> [RECORDS TO USE]
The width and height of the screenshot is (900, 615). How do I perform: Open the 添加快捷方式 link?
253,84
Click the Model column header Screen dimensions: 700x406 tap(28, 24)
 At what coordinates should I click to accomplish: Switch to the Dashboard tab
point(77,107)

==

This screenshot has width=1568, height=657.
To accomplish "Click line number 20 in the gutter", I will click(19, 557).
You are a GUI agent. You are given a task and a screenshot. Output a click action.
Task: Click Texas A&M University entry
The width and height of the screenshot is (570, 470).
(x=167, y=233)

--

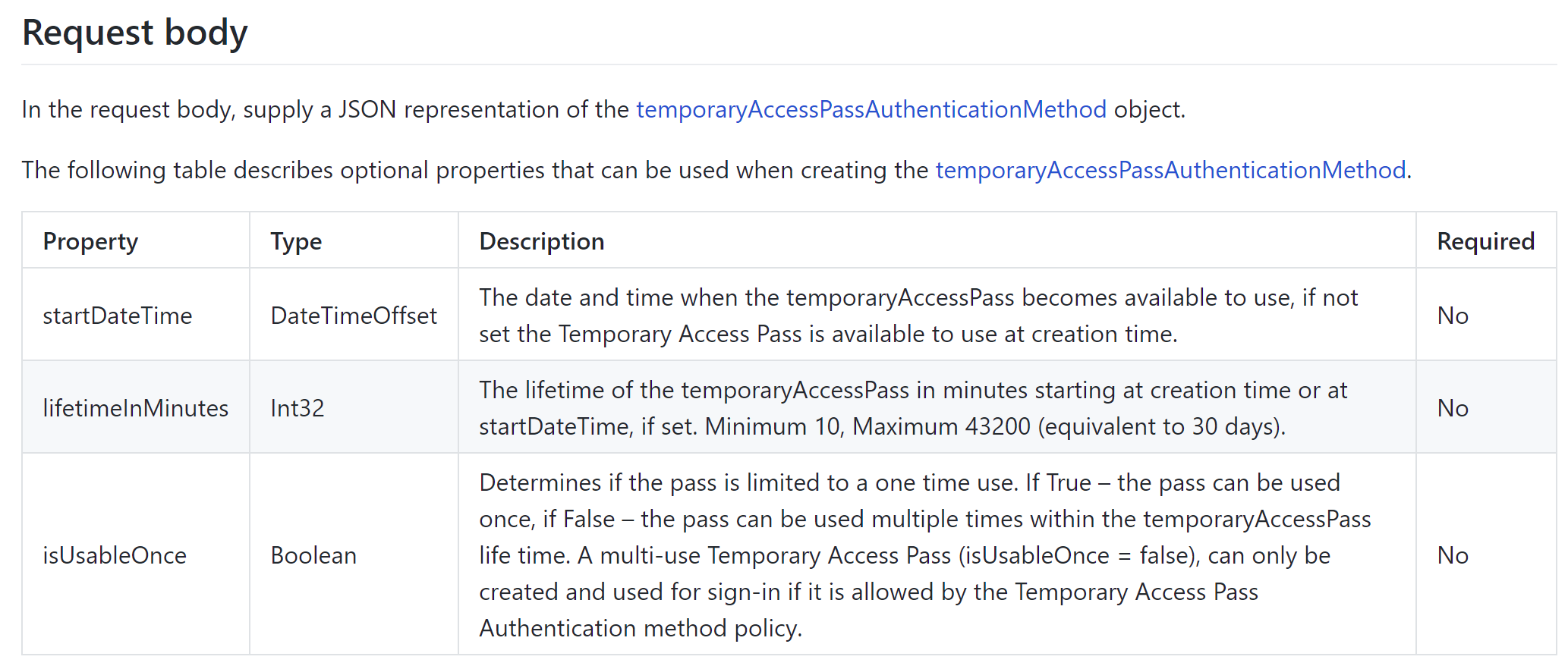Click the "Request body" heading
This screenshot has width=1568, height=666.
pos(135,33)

> [YOUR TASK]
Where the listing above has a line with "The width and height of the screenshot is (900, 615).", start there, and output every line exactly through the line with "Click the Model", which is also included.

> [SOLUTION FOR THIS PROBLEM]
The width and height of the screenshot is (900, 615). How do I perform: Open the 添加快捷方式 link?
253,84
Click the Model column header Screen dimensions: 700x406 tap(28, 24)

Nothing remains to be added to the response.